Precisamente, la corrupción constituye la pérdida de los valores ciudadanos y conduce a la nación a un estado de miseria y postración colectiva, mientras que los gobernantes disfrutan a placer de los privilegios y bienes que le depara el ejercicio del poder. Una paradoja que se ha extendido en diversas regiones del mundo, fundamentalmente en regímenes totalitarios y militaristas. En cada uno de ellos existe un cuerpo burocrático que habla en nombre del pueblo, restringe la libertad de expresión, controla la economía y ataca de manera despiadada la disidencia política.

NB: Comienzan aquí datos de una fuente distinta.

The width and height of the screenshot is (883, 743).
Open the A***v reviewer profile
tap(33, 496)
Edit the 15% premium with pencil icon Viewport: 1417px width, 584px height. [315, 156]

De acuerdo a Fernando Mires, reconocido intelectual chileno, en su texto «Teoría de la profesión política. Corruptos, milicos y demagogos» nos advierte que desde los tiempos de Maquiavelo, hay que aceptar que la política en un mundo regido por el intercambio, la producción y las finanzas, contiene un determinado grado de corrupción inevitable e inherente a su existencia. De esta manera, el célebre florentino marca una diferencia sustancial con el sublime ideal político de los griegos. Pues, se percató en su tiempo que la política se abrazaba a la economía mediterránea en medio de la circulación de bienes, producto de los botines de barcos piratas y el dinero seductor en las lujuriosas ciudades italianas.
Hoy, en pleno siglo XXI, la corrupción política se asocia al pillaje, saqueo y reparto del botín. La misma imagen que tuvo Maquiavelo con los corsarios en pleno Mediterráneo, aunque un poco sofisticada porque nos ubica con el desfalco del erario público, el dinero que pertenece al pueblo, en manos de burócratas y no de piratas en alta mar. Los pillos de «cuello blanco», sin importar la ideología que profese, ni el bando político al que pertenezca, con el mayor descaro se hacen de la riqueza y los bienes de la República, mediante el ejercicio del poder público. Una maldición que se hace latente ante la inexistencia de instituciones contraloras y la evidente complicidad humana.
Por tales razones, la corrupción de los pueblos es la peor de todas. Pues, a las gobernantes, sean tiranos o demócratas, hay la posibilidad de cambiarlos por la vía electoral o de facto. En cambio, cuesta bastante reconstruir los cimientos éticos de una población que legitima la corrupción. Ella se acostumbró a ser conformista y a obedecer a ciegas, dando paso a las acciones más perversas por parte de los mandatarios. De manera que obediencia y conformismo logran reforzar la perpetuidad en el poder a los corruptos, en detrimento de la población. Habría que pensar en nuevas generaciones para impulsar la reinstitucionalizacion de la República y las virtudes ciudadanas. Un reto fundamental en estos tiempos de crisis estructural.
Fernando Mires, citado anteriormente, concluye que en la política jamás va a nacer el Hombre Nuevo y, quizás, es mejor que así sea. Pues, la política no es un laboratorio antropológico, sino una actividad de seres prácticos que conviven en un mismo suelo en su condición humana. Compartimos ese criterio, pero es importante rescatar la política del embrujo de la corrupción. Ella es un ejercicio muy sagrado que debe marcar distancia de las ambiciones y codicias humanas. Se trata de impulsar cambios sustanciales en la conducta de los actores políticos para que actúen con responsabilidad, decencia y transparencia. También, es clave contar con instituciones que vigilen y ejerzan controles a la gestión pública. Dichas instituciones deben estar dirigidas por personas idóneas, competentes, honestas y dispuestas a someterse al escrutinio público.
Lo plasmado aquí ha de servir de reflexión y acción ante el grave desfalco que ha sufrido Venezuela en manos de inescrupulosos burócratas. El país entero no puede permanecer silente ante este bochornoso saqueo de las arcas públicas. Se impone con suma urgencia erradicar la corrupción política de todo el tejido social con acciones ejemplarizantes y dignificar el ejercicio de la política, es decir, el de los asuntos públicos. Restablecer el espacio de la polis, que es la preocupación de los filósofos políticos, es purificar su naturaleza y eso pasa por implantar medidas severas a los corruptos. Caiga quien caiga.